Reboot to POST
Four servers (actually desktop-class PCs) which lived on a bank of industrial shelving -- steel, bolt-together, Meccano-set-looking stuff. There was a shelf at sit-down working height that held the row of four keyboard/monochrome-monitor pairs (no mice; this was all strictly text mode). The actual computers were on the next shelf up.
They were running Xenix, which wasn't terribly stable, so crashes were a fact of life, but the rightmost of the four systems had a different failure mode. Instead of a Xenix crash's typical "Hit any key to reboot", it would snap right to POST. System load was the usual culprit, but this was the backup machine and so pretty much idle during work hours. No rhyme or reason to it...

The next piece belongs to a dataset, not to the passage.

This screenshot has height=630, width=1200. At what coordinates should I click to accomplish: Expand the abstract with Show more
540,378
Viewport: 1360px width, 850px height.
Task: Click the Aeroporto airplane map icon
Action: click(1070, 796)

... until I was doing some work on #3 next to it, hit Enter on the command to put the task I'd been working on into effect, and #4 instantly did its snap-to-POST thing...
... and it finally penetrated my hyperfocused-on-software brain that (a) it couldn't possibly have been the fault of the command I'd just typed, seeing as it was a different box that crashed, and (b) that sequence of events -- type a command, #4 crashes -- felt vaguely familiar.
Having finally noticed the pattern, it was a matter of seconds to isolate the problem. (Given the context, I'm sure you've all guessed where this is going.) #4's power cable was loose in its IEC socket. It was fully seated, but even so, it wiggled a bit; and a vigorous Enter-key hit (as one does to "make it so" on a long bout of work) was enough to propagate through the shelves and wiggle it.
One decapitated (to prevent reuse) and replaced power cable later, and problem solved. Fortunately it was the cable and not the socket that was faulty.